### WORKING DATA
Begin
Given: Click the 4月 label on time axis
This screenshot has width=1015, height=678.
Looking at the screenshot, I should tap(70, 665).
End
Begin
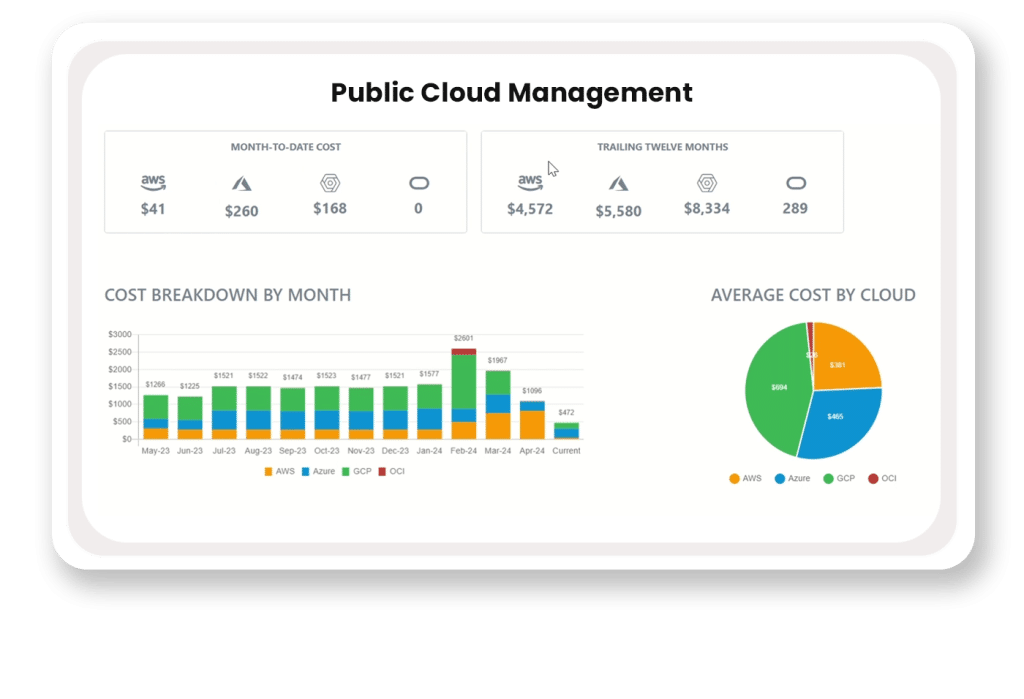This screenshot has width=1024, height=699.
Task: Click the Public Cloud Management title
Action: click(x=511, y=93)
End
Begin
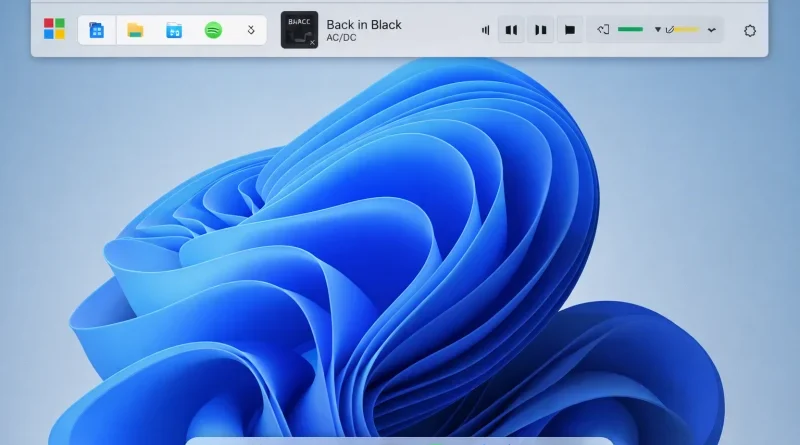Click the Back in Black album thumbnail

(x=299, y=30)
End
### EXERCISE DESCRIPTION
Could you edit the part that opens with the line containing "Given: Click the 4月 label on time axis" and closes with the line containing "Looking at the" so that "time axis" becomes "timeline", leaving everything else unchanged? Return only those lines.

### FINISHED TASK
Given: Click the 4月 label on timeline
This screenshot has width=1015, height=678.
Looking at the screenshot, I should tap(70, 665).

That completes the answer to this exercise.